The gaming industry is going through somewhat of a renaissance with regards to the recent resurgence of bombastic, over-the-top action games. For years, the genre has been gravitating away from the ridiculously absurd towards an ultra-realistic, unbendingly serious template utterly devoid of any silliness whatsoever. While such games certainly have a play in the grand scheme of things, they just don’t quite capture the same feeling of edge-of-your seat action immortalised by the likes of Doom and Unreal Tournament. Thankfully, after a plague of modern-military mundanity the genre is finally making a resurgence; and Bullshot is leading the charge.
Right from the get-go, it is evident where this 2D side-scrolling action platformer draws its inspiration from. The title screen is a glorious amalgamation of classic tropes from all the best action games of the past. The pose of main character Frank F. Franky is straight out of Duke Nukem, and the font of the game’s title has clearly been inspired by the all-conquering Doom. However, imitation is one thing, but being able to capture the essence of those classic masterpieces is another. Thankfully, Bullshot absolutely knocks it out of the park, and then some.
Though the narrative premise of the game is absolutely absurd and entirely forgettable, the rest of Bullshot is anything but. Well, maybe aside from absurdity part. Composing of nine complete levels, five extra bonus stages and an optional co-op multiplayer mode, Bullshot possesses more than enough content to justify its insanely low £3.99 price-point. Every single one of the levels resonates with a sense of chaotic beauty that perfectly captures the old-school look of the genre whilst still retaining the razor-sharp sheen of a contemporary game. From gloriously detailed backgrounds to the bombastically brilliant explosions and effects, the whole aesthetic radiates with the pure, unbridled delight of the very best classic shooters, something which is epitomised by the super rocking soundtrack that just screams classic Nukem.
Such a feeling is also captured by Bullshot’s gameplay. While certainly not revolutionary, the act of mowing down hordes of ravenous aliens with a cornucopia of outlandish armaments is simply exhilarating to experience, with the notable example Mr Franky’s change ability that utterly devastates all in his wake. The sprawling levels (complete with hidden secrets) are inundated with enemies, and while the A.I. is about as dumb as a bag of hammers, diving head-first into large hordes results in you lasting about as long as a lamb in a slaughterhouse. There is enough challenge on offer to keep you on your hooves, and you’ll constantly find yourself dying and respawning as you get caught up in gloriously bloodthirsty action.

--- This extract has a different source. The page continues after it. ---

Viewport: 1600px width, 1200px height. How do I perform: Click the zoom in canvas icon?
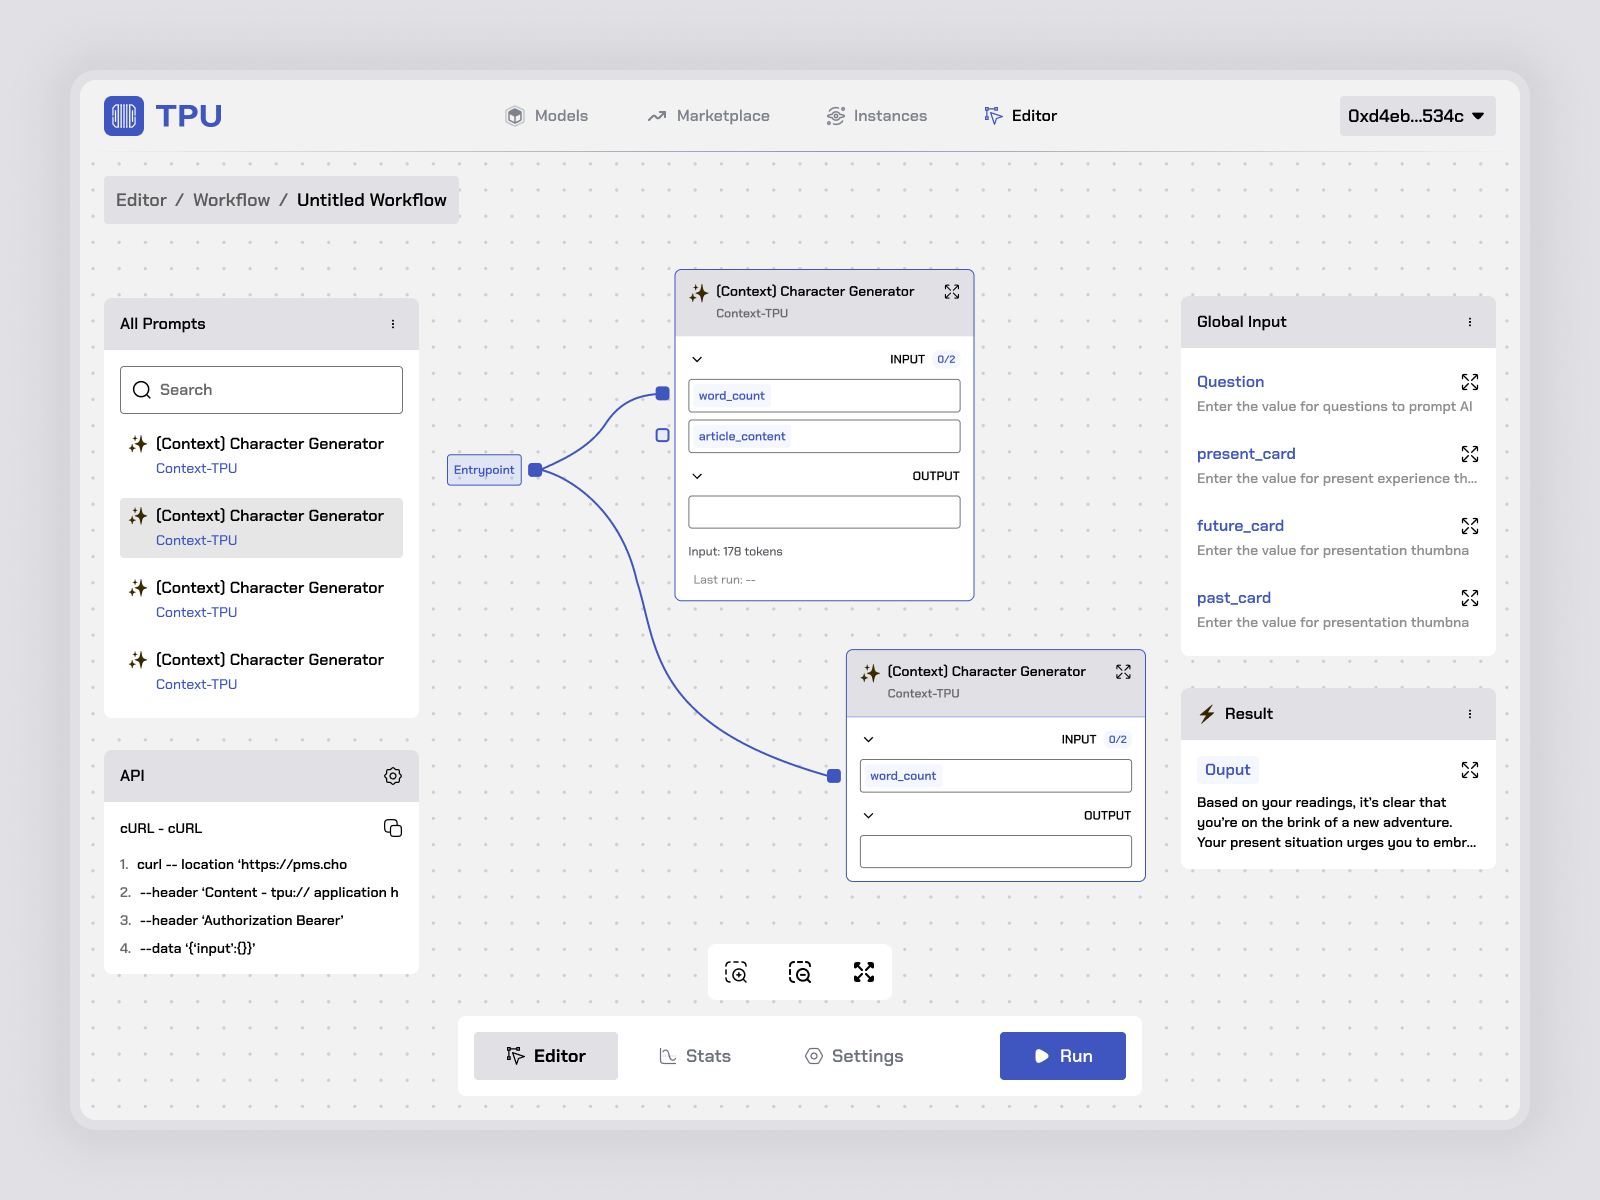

There are a few issues, however, that slightly dampen the experience. Movement, at times, can feel stiff and rather clunky, especially when the action begins to intensify. It’s rarely noticeable, but when it is things can soon become infuriating. Additionally, the boss fights are utterly underwhelming. Each one can be defeated by simply exploiting a single, glaring weakness; a rather disappointing fact considering how challenging the rest of the game can be.
Bullshot is about as subtle as a bull in a china shop, yet its eccentric personality and over-the-top action are what makes it so spectacular to experience. It perfectly captures the spark of classic action extravaganzas in all their glory, reigniting the 2D action platformer genre with a dazzling bullseye.